* _PROBLEM_
Reproduce precisely the lines of the listing below, starting with the line that contains "Viewport: 1250px width, 580px" and stopping after the line that contains "Image resolution: width=818"; include nothing else.

* _TASK DATA_
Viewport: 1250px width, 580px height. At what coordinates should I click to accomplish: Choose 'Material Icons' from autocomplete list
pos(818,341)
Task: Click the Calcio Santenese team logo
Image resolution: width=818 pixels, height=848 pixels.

==

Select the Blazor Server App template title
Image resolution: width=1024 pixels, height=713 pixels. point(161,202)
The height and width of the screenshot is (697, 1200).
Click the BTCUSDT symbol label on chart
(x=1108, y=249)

==

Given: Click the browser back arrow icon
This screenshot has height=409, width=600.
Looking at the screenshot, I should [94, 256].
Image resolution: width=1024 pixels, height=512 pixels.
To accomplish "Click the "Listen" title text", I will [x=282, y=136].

* _WRITTEN RESPONSE_
Viewport: 1250px width, 580px height. At what coordinates should I click to accomplish: Choose 'Material Icons' from autocomplete list
pos(818,341)
Task: Click the Calcio Santenese team logo
Image resolution: width=818 pixels, height=848 pixels.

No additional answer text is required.